Mine is a new unit and it has the alignment stops.I think that's a decent design to find the right placement of the hopper,certainly not to be used though as a safety device against sliding even with 4 criss-crossed 3'' straps. I built the 2x6 and 2x4 box as Buyers suggests---pretty good idea again.What I'm still referring to though is for you guys to take a look under your rear feet and see if those feet are bearing the weight.Scott Voorman from Buyers told me not to worry,when the hopper is filled,it will come down---he is dead wrong.


----------



## basher (Nov 13, 2004)

I see few of the SHPE1500, we sell a ton of the SHPE 2000 and they do not have the the rear lip. I know the SHPE0750 have the locators. Regardless build the stop or throw a pallet or two in front but consider them a locater not a stop.


----------



## lance456 (Jan 1, 2010)

ohiogreenworks;953654 said:


> Am I understanding you correctly that without the baffles inside and the vee, you still aren't getting any salt to come out? Is your auger spinning? There shouldn't be anything stopping the salt from coming out without the vee or baffles....

==*==

- TASK SET -
1. In the salt spreader forum thread, what does basher say the SHPE 2000 units lack?
2. Extend the forum thread about the salt spreader hopper, picking up right after its last sentence.

- MATERIAL -
==*==

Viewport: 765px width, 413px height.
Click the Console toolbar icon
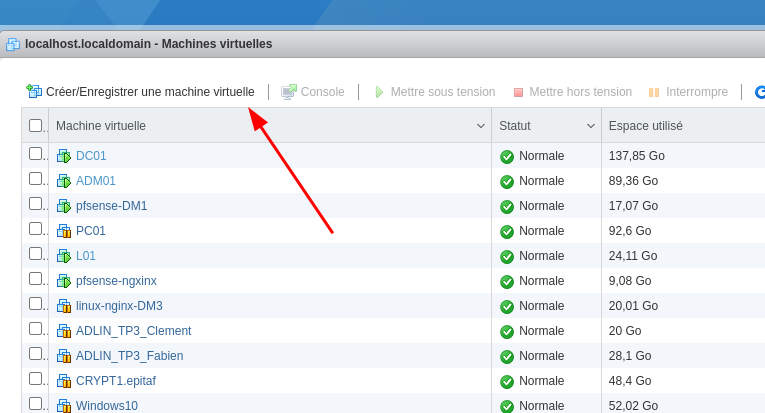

==*==

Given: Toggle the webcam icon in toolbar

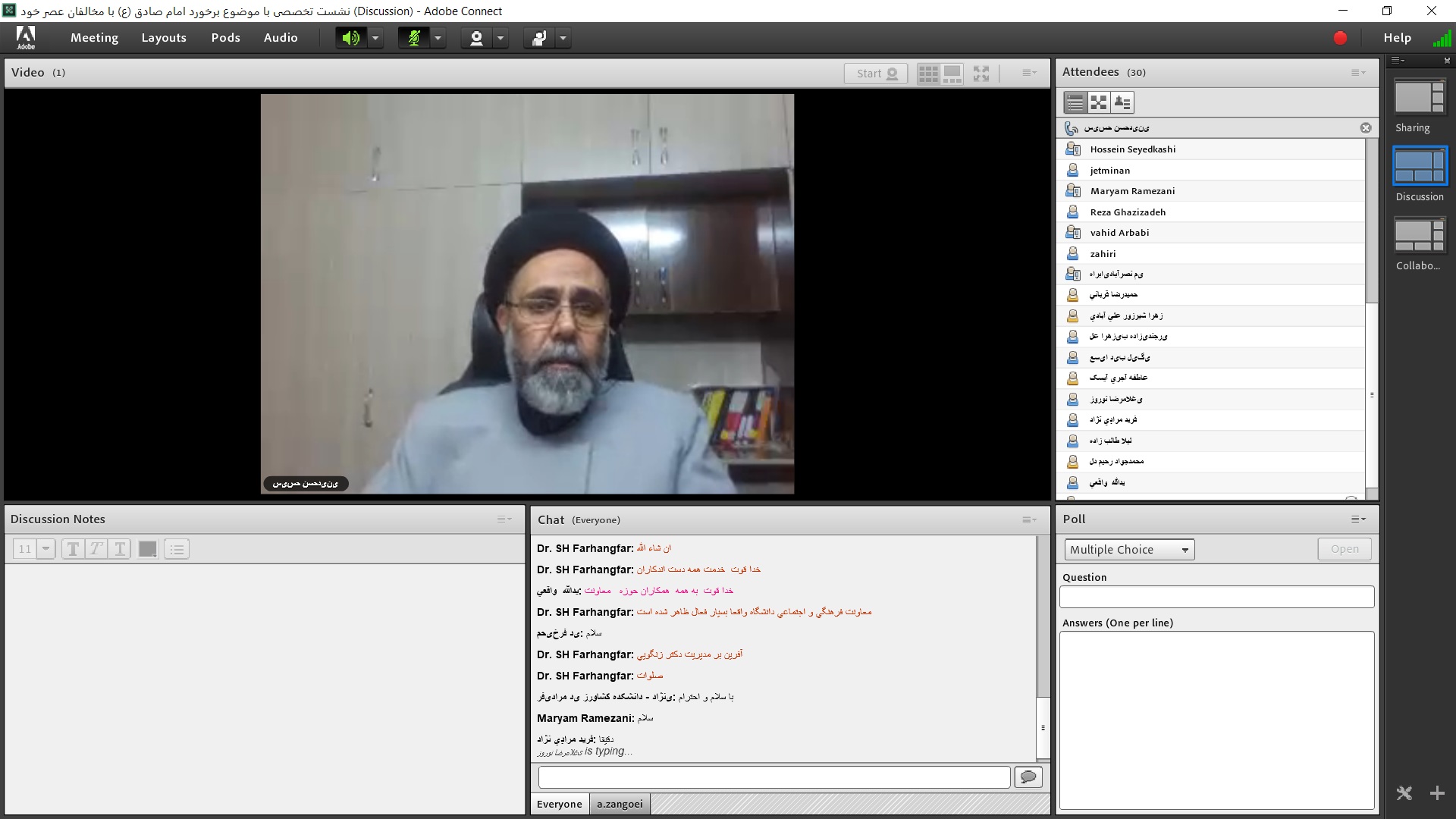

==*==

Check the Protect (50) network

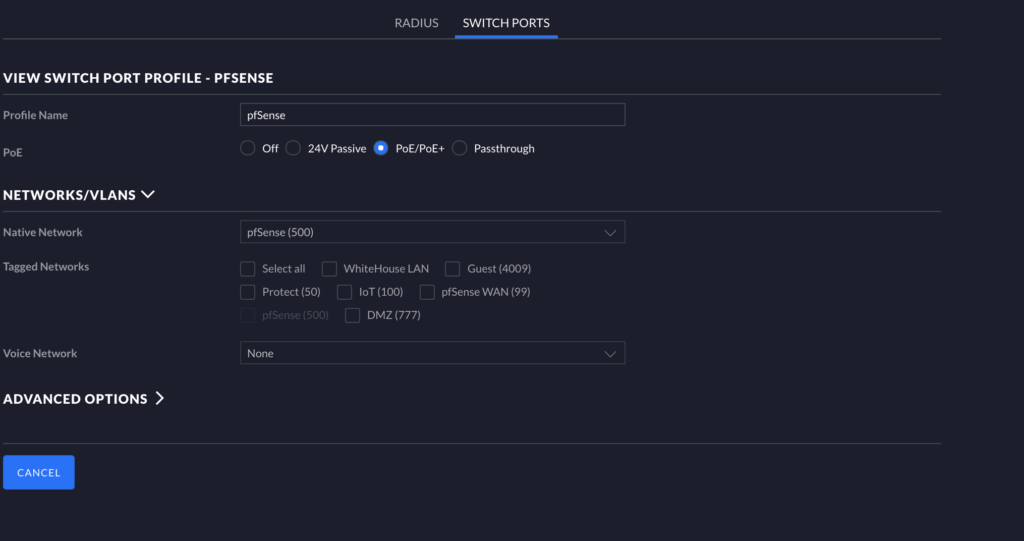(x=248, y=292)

==*==

- OUTPUTS IN ORDER -
1. They do not have the rear lip.

2.
yes but no, the baffles are completly out and the inverted vee is in and with the auger spinning "the right way" and the vibrator on i get material flowing but i use 50/50 or 2/1 sand/salt mix and it is extremly dry material in a garage covered, It will only work well at all if i fill only the front of the hopper so the rear baffle is able to breath without material covering it.... i can not just fill the hopper and go, it just wont work at all. I am hoping that by buying a second vibrator it will help the material flow easier. I love everything about this spreader but if i cant get it dialed in i dont know what i am going to do.


----------



## ohiogreenworks (May 31, 2009)

lance456;954207 said:


> yes but no, the baffles are completly out and the inverted vee is in and with the auger spinning "the right way" and the vibrator on i get material flowing but i use 50/50 or 2/1 sand/salt mix and it is extremly dry material in a garage covered, It will only work well at all if i fill only the front of the hopper so the rear baffle is able to breath without material covering it.... i can not just fill the hopper and go, it just wont work at all. I am hoping that by buying a second vibrator it will help the material flow easier. I love everything about this spreader but if i cant get it dialed in i dont know what i am going to do.


That really confuses me. I have no vee in mine and I have the baffles open as far as they go. I can dump 3-4 skid steer bucket loads of salt and put the tarp back on and roll out. It does feed a lot better when I turn the vibrator on. I still don't see why you shouldn't be having problems with the baffles out? Maybe call buyers?? Not sure man, wish I could help...


----------



## lance456 (Jan 1, 2010)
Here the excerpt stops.